_Records for the task_

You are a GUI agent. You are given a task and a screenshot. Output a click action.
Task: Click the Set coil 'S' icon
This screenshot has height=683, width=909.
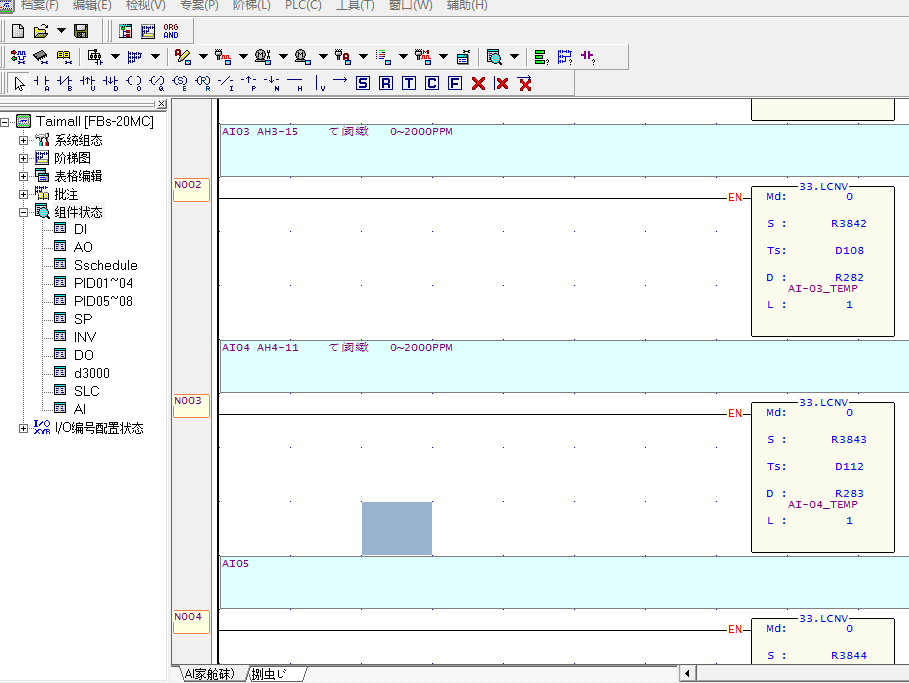(362, 83)
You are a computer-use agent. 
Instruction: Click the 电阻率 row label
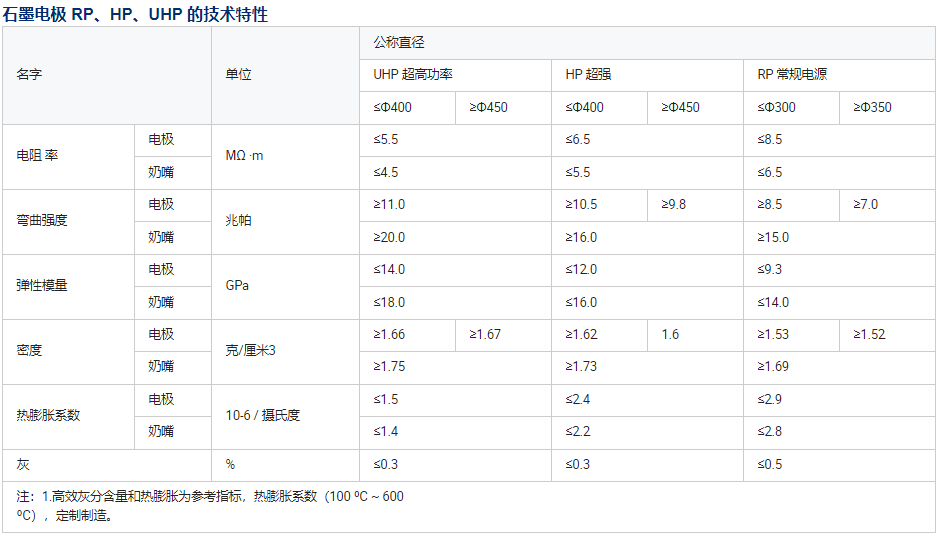pyautogui.click(x=38, y=156)
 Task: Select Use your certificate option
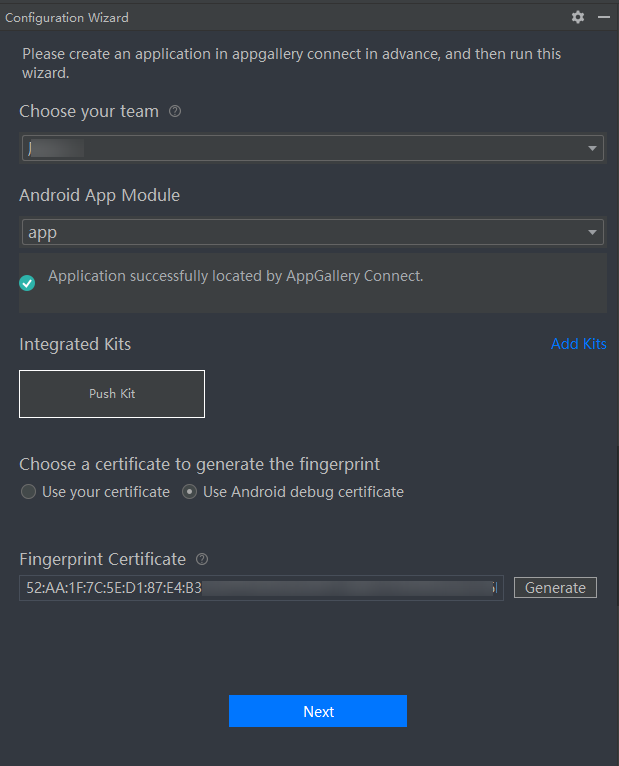point(29,492)
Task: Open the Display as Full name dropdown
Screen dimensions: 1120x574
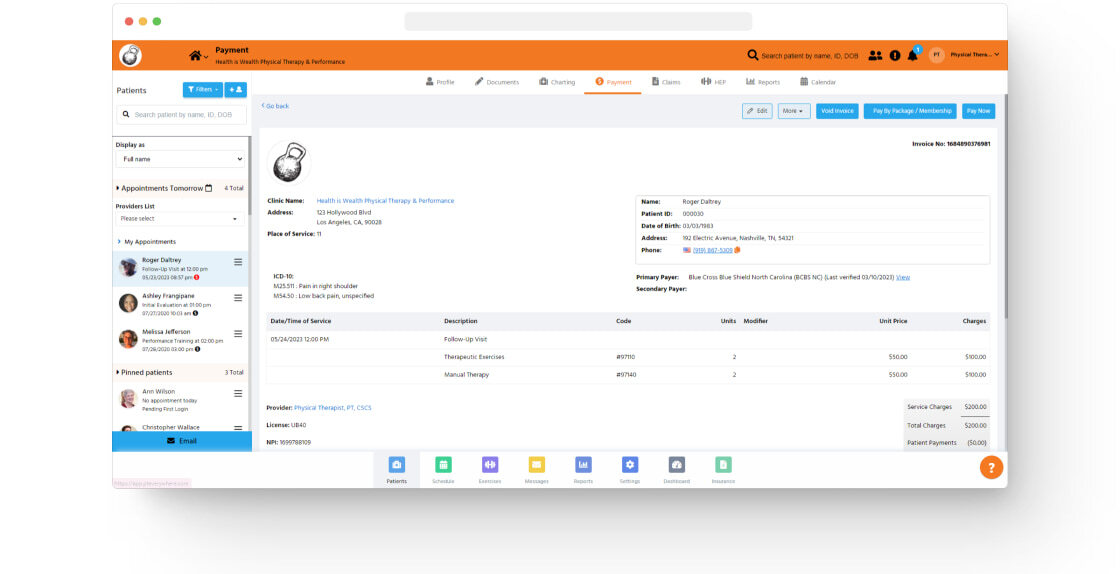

_Task requirements_
Return all of the records above line for line, without any changes, and omit the pictures.

_In response_
You are a GUI agent. You are given a task and a screenshot. Output a click action.
Task: Click the Set coil 'S' icon
This screenshot has height=683, width=909.
(362, 83)
You are a computer-use agent. 
Instruction: Click the 电阻率 row label
pyautogui.click(x=38, y=156)
 Task: Select Use your certificate option
point(29,492)
Task: Open the Display as Full name dropdown
Screen dimensions: 1120x574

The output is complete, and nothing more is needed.